- _PROBLEM DETAILS_
The response should be a faithful copy of every record, with nothing left out.

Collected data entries
---
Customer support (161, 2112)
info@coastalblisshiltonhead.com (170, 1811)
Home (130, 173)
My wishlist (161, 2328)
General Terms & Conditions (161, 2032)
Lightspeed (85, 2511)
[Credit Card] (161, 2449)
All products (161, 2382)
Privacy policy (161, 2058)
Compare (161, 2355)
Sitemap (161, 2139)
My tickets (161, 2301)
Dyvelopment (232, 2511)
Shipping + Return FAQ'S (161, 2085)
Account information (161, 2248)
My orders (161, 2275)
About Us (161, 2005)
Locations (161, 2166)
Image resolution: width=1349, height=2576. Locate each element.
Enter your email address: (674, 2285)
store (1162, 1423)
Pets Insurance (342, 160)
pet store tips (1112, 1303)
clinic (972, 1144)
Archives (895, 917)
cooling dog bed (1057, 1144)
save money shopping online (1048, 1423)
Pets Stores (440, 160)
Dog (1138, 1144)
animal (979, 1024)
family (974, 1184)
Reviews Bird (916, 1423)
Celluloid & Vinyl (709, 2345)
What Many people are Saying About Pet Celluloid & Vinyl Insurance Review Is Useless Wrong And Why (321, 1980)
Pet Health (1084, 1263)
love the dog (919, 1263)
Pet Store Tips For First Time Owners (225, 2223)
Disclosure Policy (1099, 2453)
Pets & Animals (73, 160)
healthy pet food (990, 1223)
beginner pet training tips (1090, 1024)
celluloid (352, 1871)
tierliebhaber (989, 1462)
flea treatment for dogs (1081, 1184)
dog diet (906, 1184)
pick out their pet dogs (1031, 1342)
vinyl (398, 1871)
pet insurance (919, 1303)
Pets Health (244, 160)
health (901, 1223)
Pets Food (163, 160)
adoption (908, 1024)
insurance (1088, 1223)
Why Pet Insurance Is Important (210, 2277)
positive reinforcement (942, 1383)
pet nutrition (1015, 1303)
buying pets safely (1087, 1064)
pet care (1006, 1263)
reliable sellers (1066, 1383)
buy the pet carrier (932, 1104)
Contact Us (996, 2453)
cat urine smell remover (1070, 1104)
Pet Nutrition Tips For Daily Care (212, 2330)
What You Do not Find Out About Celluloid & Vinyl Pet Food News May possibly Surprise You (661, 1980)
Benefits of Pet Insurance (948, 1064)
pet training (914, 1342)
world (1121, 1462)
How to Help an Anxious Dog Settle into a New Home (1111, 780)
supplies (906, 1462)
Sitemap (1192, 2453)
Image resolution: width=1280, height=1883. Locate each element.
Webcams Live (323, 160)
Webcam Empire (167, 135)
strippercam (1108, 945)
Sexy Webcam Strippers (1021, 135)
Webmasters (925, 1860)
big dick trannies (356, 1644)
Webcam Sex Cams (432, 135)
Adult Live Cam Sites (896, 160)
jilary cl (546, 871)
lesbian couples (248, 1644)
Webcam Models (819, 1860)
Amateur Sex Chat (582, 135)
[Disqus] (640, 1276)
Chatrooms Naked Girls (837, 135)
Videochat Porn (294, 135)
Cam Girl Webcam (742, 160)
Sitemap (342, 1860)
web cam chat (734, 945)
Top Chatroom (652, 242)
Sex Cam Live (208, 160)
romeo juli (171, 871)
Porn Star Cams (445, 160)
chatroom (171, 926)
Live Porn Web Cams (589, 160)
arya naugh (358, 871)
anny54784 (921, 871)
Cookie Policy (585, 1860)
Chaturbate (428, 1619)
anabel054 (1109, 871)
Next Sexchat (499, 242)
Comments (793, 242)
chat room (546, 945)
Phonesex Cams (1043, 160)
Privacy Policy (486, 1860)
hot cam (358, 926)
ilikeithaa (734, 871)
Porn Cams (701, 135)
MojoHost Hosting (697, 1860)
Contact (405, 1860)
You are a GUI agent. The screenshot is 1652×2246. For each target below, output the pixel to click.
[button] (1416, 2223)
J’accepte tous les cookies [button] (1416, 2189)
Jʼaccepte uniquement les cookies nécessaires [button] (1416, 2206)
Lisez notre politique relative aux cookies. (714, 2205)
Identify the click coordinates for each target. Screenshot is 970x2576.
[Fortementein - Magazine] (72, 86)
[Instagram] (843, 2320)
---
- _SOLUTION FOR THIS EXERCISE_
Customer support (161, 2112)
info@coastalblisshiltonhead.com (170, 1811)
Home (130, 173)
My wishlist (161, 2328)
General Terms & Conditions (161, 2032)
Lightspeed (85, 2511)
[Credit Card] (161, 2449)
All products (161, 2382)
Privacy policy (161, 2058)
Compare (161, 2355)
Sitemap (161, 2139)
My tickets (161, 2301)
Dyvelopment (232, 2511)
Shipping + Return FAQ'S (161, 2085)
Account information (161, 2248)
My orders (161, 2275)
About Us (161, 2005)
Locations (161, 2166)
Image resolution: width=1349, height=2576. Locate each element.
Enter your email address: (674, 2285)
store (1162, 1423)
Pets Insurance (342, 160)
pet store tips (1112, 1303)
clinic (972, 1144)
Archives (895, 917)
cooling dog bed (1057, 1144)
save money shopping online (1048, 1423)
Pets Stores (440, 160)
Dog (1138, 1144)
animal (979, 1024)
family (974, 1184)
Reviews Bird (916, 1423)
Celluloid & Vinyl (709, 2345)
What Many people are Saying About Pet Celluloid & Vinyl Insurance Review Is Useless Wrong And Why (321, 1980)
Pet Health (1084, 1263)
love the dog (919, 1263)
Pet Store Tips For First Time Owners (225, 2223)
Disclosure Policy (1099, 2453)
Pets & Animals (73, 160)
healthy pet food (990, 1223)
beginner pet training tips (1090, 1024)
celluloid (352, 1871)
tierliebhaber (989, 1462)
flea treatment for dogs (1081, 1184)
dog diet (906, 1184)
pick out their pet dogs (1031, 1342)
vinyl (398, 1871)
pet insurance (919, 1303)
Pets Health (244, 160)
health (901, 1223)
Pets Food (163, 160)
adoption (908, 1024)
insurance (1088, 1223)
Why Pet Insurance Is Important (210, 2277)
positive reinforcement (942, 1383)
pet nutrition (1015, 1303)
buying pets safely (1087, 1064)
pet care (1006, 1263)
reliable sellers (1066, 1383)
buy the pet carrier (932, 1104)
Contact Us (996, 2453)
cat urine smell remover (1070, 1104)
Pet Nutrition Tips For Daily Care (212, 2330)
What You Do not Find Out About Celluloid & Vinyl Pet Food News May possibly Surprise You (661, 1980)
Benefits of Pet Insurance (948, 1064)
pet training (914, 1342)
world (1121, 1462)
How to Help an Anxious Dog Settle into a New Home (1111, 780)
supplies (906, 1462)
Sitemap (1192, 2453)
Image resolution: width=1280, height=1883. Locate each element.
Webcams Live (323, 160)
Webcam Empire (167, 135)
strippercam (1108, 945)
Sexy Webcam Strippers (1021, 135)
Webmasters (925, 1860)
big dick trannies (356, 1644)
Webcam Sex Cams (432, 135)
Adult Live Cam Sites (896, 160)
jilary cl (546, 871)
lesbian couples (248, 1644)
Webcam Models (819, 1860)
Amateur Sex Chat (582, 135)
[Disqus] (640, 1276)
Chatrooms Naked Girls (837, 135)
Videochat Porn (294, 135)
Cam Girl Webcam (742, 160)
Sitemap (342, 1860)
web cam chat (734, 945)
Top Chatroom (652, 242)
Sex Cam Live (208, 160)
romeo juli (171, 871)
Porn Star Cams (445, 160)
chatroom (171, 926)
Live Porn Web Cams (589, 160)
arya naugh (358, 871)
anny54784 (921, 871)
Cookie Policy (585, 1860)
Chaturbate (428, 1619)
anabel054 (1109, 871)
Next Sexchat (499, 242)
Comments (793, 242)
chat room (546, 945)
Phonesex Cams (1043, 160)
Privacy Policy (486, 1860)
hot cam (358, 926)
ilikeithaa (734, 871)
Porn Cams (701, 135)
MojoHost Hosting (697, 1860)
Contact (405, 1860)
You are a GUI agent. The screenshot is 1652×2246. For each target below, output the pixel to click.
[button] (1416, 2223)
J’accepte tous les cookies [button] (1416, 2189)
Jʼaccepte uniquement les cookies nécessaires [button] (1416, 2206)
Lisez notre politique relative aux cookies. (714, 2205)
Identify the click coordinates for each target. Screenshot is 970x2576.
[Fortementein - Magazine] (72, 86)
[Instagram] (843, 2320)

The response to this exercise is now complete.